PROCEDURE Preheat oven to 120 째 C. Separately, heat the sugar and water, let boil and boil for 3 minutes. Wash and dry apples (unpeeled or descarozar) and cut into almost transparent sheets. Soaking in the hot liquid and let stand 2 minutes. Remove the sheets with a slotted spoon and place on a baking sheet previously lined with parchment paper or baking. Carry


apples drying oven for 1 hour. Quickly detach them paper and let them cool on a rack. Keep them in an airtight tin. If soften, re-dried in an oven preheated to 120 ° C. In the same way it can prepare other fruit chips.

RICE PUDDING

INGREDIENTS 6 people 6 tbsp rice 1 ½ dl milk 9 tbsp sugar 3 eggs 1 lemon rind 1 cinnamon stick ground cinnamon Pinch of salt

PROCEDURE Rice is put into the pot and cover with cold water with a pinch of salt. It comes closer to the fire and boil five minutes, until the water is absorbed, cover with milk and turns with a wooden spoon, as to ensure that the rice starch and put creamy. A low heat gradually add milk, lemon rind and cinnamon stick, and when you already have all the milk, add the sugar.
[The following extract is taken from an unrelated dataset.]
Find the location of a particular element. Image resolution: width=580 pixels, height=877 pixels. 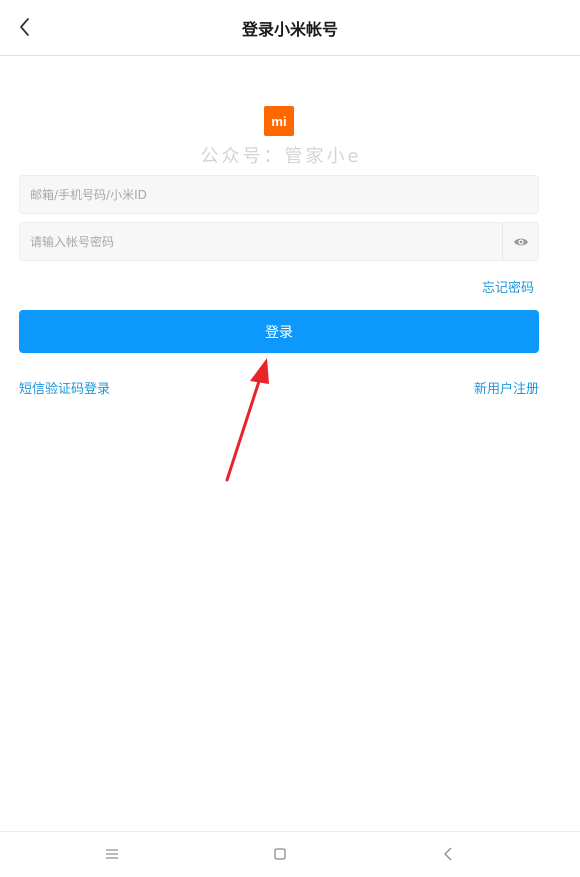

header-bar: 登录小米帐号 is located at coordinates (290, 28).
It moves from time to time to prevent sticking during a half hour of cooking. A retired fire time is added the yolks and the egg whites until stiff.

CUSTARD WITH CHERRIES INGREDIENTS 4 servings For the sauce 500g of sour cherries Âź liter of water 1 tbsp starch powder For flamed 1 liter of milk Grated lemon rind Sal 150g semolina vanilla sugar 2 eggs For the garnish whipped cream

PROCEDURE No longer tails and bones, cherries are put to flames with water and sugar for 15 minutes. It dissolves the starch in a little cold water and add a cherry compote. Then the sauce is cooled.


Catching Fire milk with grated lemon rind and some salt. Semolina and sugar are mixed and allowed fluff for 10 minutes, to fire. Breaking and separating the eggs. The pads are attached to the mass of the flan. Whites are beaten and rise. Molds semolina pudding rinsed and left in the refrigerator. After a while are removed again and the puddings were demolded, watering them with the sauce. The puddings are decorated with whipped cream.